Monday, September 12, 2011

Are We Blind?

This morning I heard the news that Coca Cola Enterprises has announced plans to buy back $1Billion of its own stock.  Apparently this announcement is part of a larger pattern of corporations engaged in similar buy backs.  At least in part, the strategy reputedly is driven by an intent to help shareholders defer taxes.  But the practice also solves a 'problem' for the corporations, many of which are awash in cash reserves for which they have no immediate investment plans.  It is no secret that much of the world-wide corporate sector is sitting on such huge cash reserves.

The irony is, of course, that during this same period, unemployment rates across the globe, and particularly in some parts of Europe and the United States, are at or near record levels, with little prospect of a positive change any time soon.  And as importantly, many countries across the globe are in fiscal difficulty due to rising expenses and declining or stagnant tax revenue -- leading to large accumulated deficits.  Indeed, many governments are being told to institute deficit cutting programs, mostly focused on reducing spending on 'costly' programs such as health care, and apparently 'expensive', but unfunded, pension commitments.
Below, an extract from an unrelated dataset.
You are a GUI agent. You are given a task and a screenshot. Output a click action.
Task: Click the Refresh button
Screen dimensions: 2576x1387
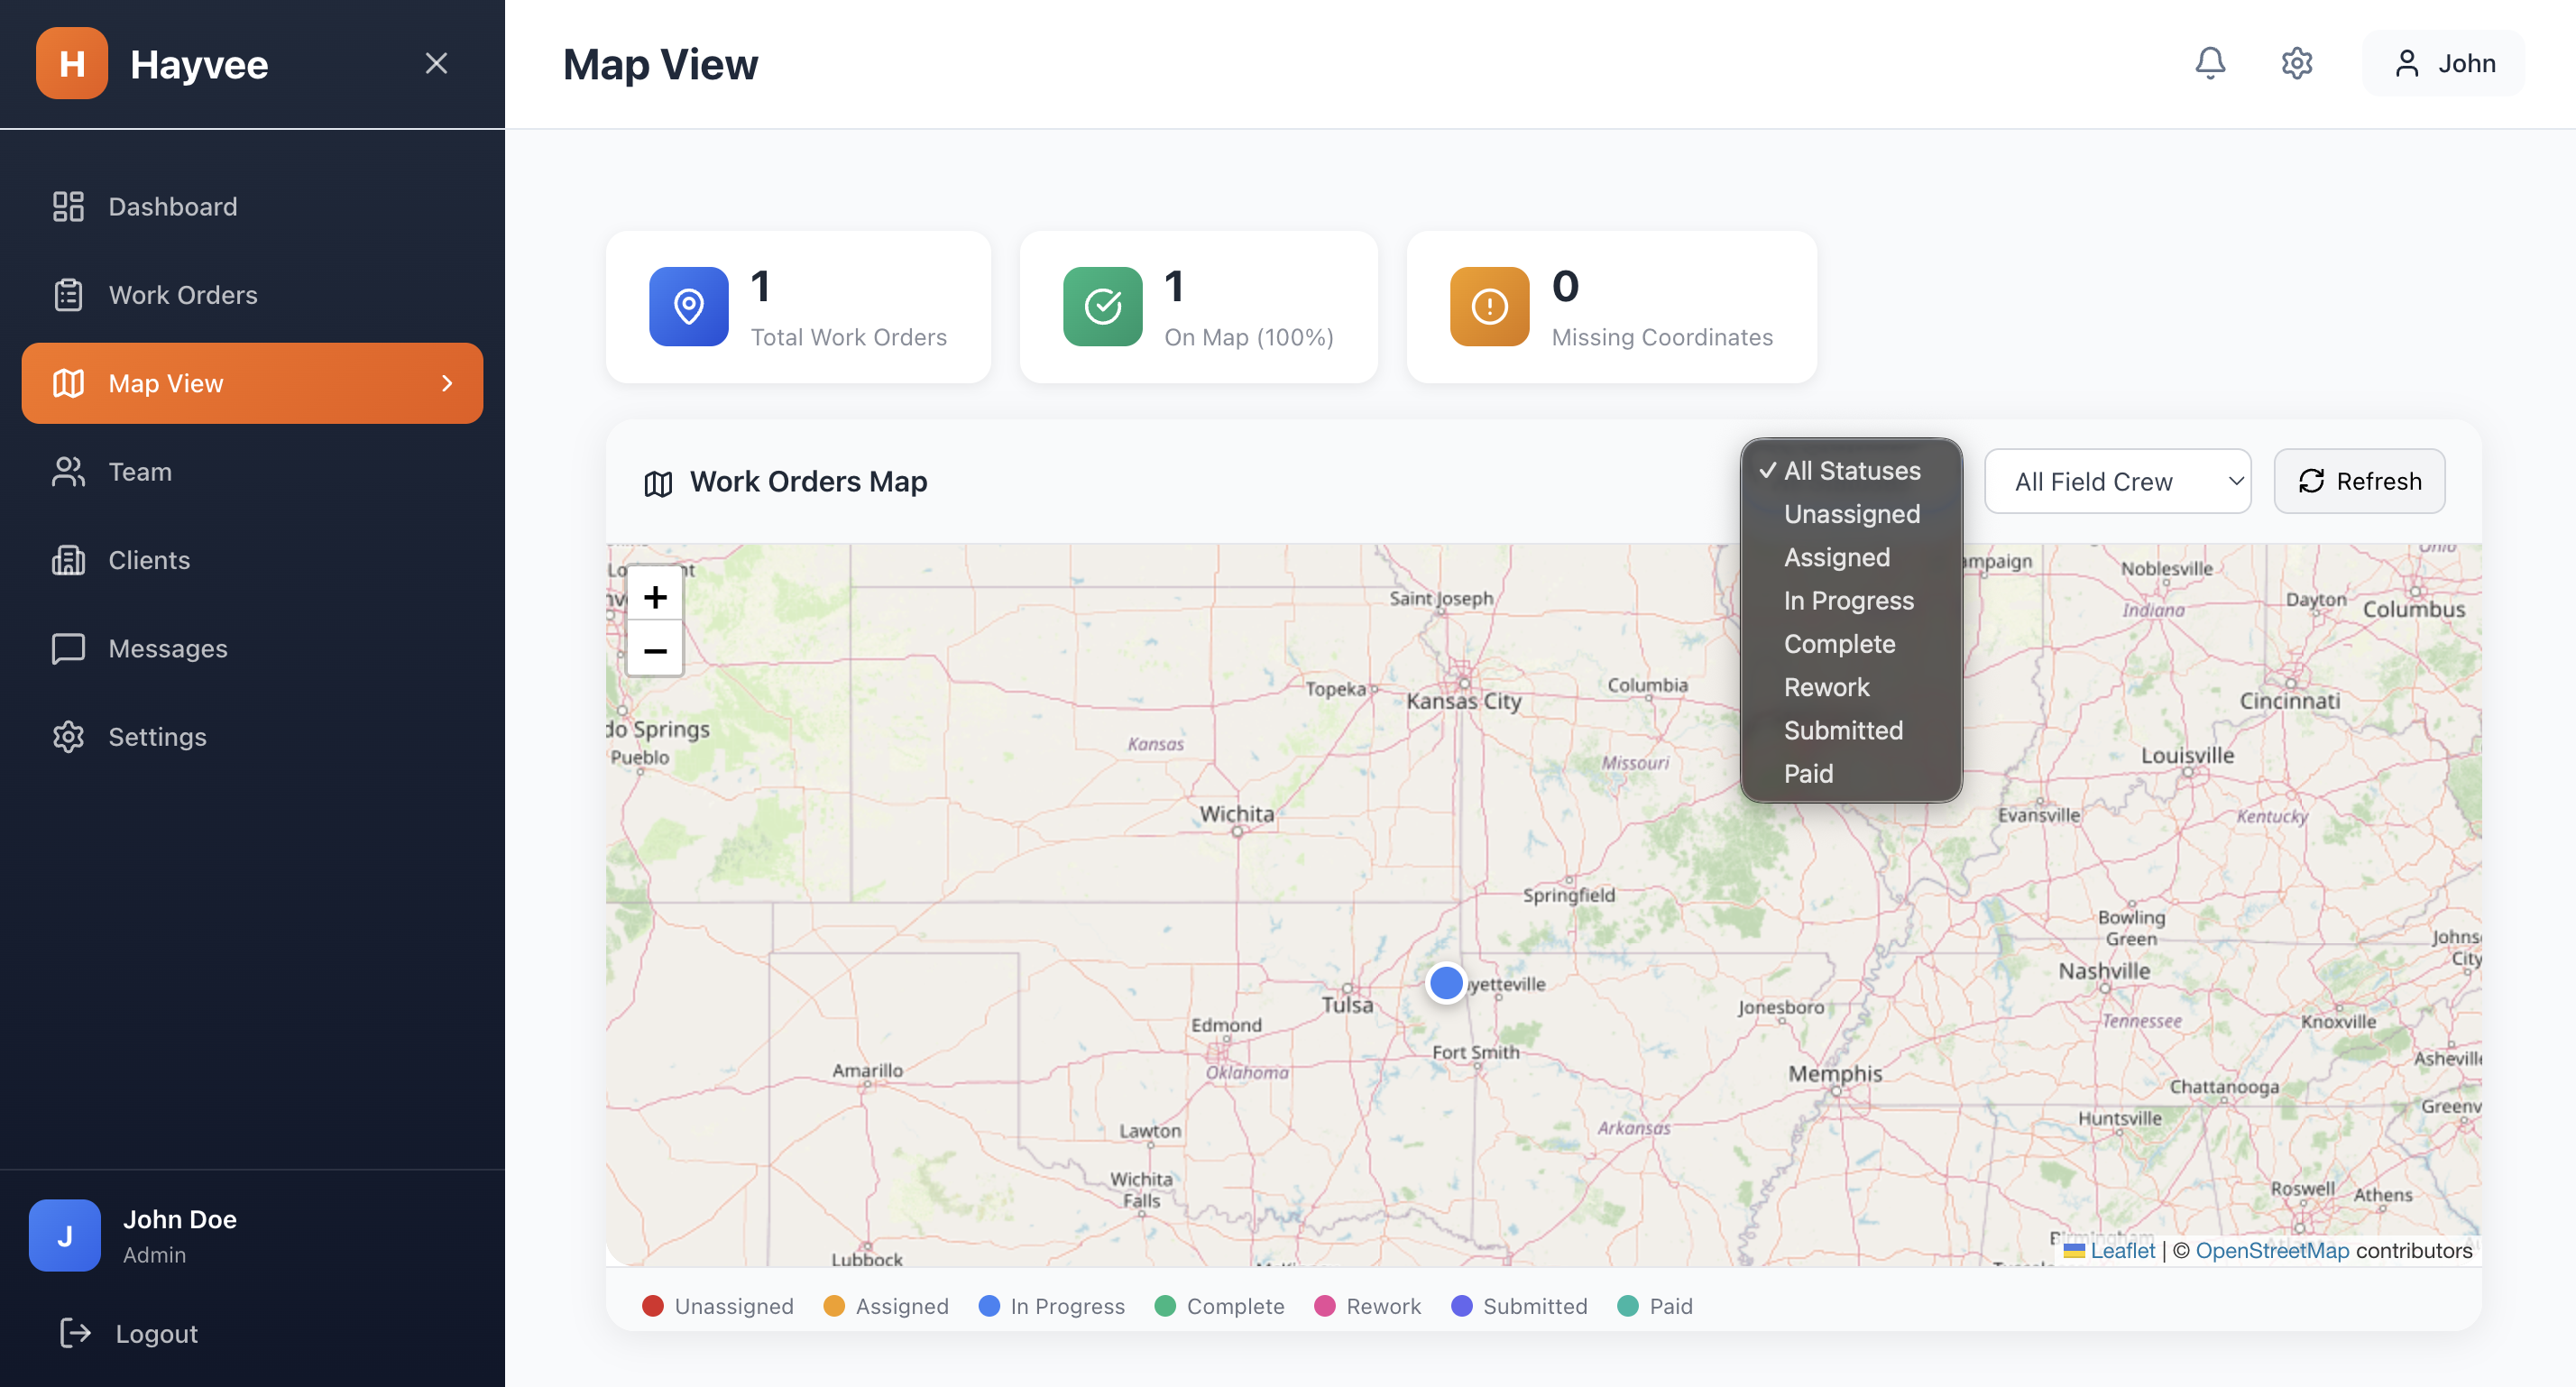pyautogui.click(x=2359, y=481)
The United States is caught in governance gridlock over an unwillingness on the part of a significant segment of policy makers to consider tax increases for the wealthy and for the corporations.  The outdated, trickle-down notion being that such increases will act as a disincentive for job creation.  Canada is in the process of reducing its corporate tax rates yet again.

In the meantime, the cash-rich corporations, apparently bereft of any further entrepreneurial imagination -- which might indeed create employment -- are using their 'surplus' cash to buy back their own shares.

Does anyone else have the sense that the Matrix is in the process of being torn wide open?